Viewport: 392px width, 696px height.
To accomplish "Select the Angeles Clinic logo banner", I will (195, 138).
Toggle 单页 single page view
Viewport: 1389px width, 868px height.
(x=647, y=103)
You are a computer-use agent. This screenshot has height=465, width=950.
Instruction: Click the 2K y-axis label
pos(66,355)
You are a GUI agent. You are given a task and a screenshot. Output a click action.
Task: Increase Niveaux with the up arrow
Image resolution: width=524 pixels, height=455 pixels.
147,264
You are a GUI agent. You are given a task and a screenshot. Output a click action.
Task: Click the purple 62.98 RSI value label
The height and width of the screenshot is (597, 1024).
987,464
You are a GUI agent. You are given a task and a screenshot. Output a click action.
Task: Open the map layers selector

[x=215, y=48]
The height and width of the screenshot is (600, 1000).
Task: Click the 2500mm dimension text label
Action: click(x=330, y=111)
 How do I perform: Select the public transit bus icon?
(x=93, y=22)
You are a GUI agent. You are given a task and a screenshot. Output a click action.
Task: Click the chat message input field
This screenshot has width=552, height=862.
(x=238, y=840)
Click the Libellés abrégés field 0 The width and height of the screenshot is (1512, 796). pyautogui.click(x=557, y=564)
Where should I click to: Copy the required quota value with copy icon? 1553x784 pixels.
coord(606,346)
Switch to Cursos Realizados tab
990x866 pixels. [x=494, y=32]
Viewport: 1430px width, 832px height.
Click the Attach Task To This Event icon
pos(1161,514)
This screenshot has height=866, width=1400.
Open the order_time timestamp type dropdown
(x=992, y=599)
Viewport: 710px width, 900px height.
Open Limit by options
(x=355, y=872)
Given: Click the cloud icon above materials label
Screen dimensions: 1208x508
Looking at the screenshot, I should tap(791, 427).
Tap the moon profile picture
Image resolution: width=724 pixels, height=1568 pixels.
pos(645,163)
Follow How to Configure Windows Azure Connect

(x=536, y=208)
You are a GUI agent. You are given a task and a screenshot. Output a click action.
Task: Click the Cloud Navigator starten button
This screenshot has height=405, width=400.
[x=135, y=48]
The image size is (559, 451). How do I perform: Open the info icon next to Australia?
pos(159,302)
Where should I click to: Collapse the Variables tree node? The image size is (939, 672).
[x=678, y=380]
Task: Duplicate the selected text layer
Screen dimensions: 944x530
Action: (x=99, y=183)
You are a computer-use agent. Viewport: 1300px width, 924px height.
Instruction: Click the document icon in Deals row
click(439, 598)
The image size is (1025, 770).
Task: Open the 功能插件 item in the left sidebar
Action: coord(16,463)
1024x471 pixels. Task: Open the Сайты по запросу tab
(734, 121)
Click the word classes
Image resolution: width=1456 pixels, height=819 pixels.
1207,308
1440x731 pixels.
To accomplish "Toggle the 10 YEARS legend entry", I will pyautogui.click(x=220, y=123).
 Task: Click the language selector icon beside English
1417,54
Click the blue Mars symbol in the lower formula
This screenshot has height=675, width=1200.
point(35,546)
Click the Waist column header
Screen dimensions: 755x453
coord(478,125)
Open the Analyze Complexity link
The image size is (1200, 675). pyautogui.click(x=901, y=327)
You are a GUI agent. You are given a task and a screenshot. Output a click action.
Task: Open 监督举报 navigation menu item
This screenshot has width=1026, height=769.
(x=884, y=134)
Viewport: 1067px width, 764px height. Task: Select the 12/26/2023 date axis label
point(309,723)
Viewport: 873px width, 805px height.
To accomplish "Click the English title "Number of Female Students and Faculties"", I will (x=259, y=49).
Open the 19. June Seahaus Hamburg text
··········
Check each line of the listing above, and copy it if it contains the word "will".

■ Result ■
To accomplish "Select the Angeles Clinic logo banner", I will (195, 138).
To accomplish "Toggle the 10 YEARS legend entry", I will pyautogui.click(x=220, y=123).
To accomplish "Click the English title "Number of Female Students and Faculties"", I will (x=259, y=49).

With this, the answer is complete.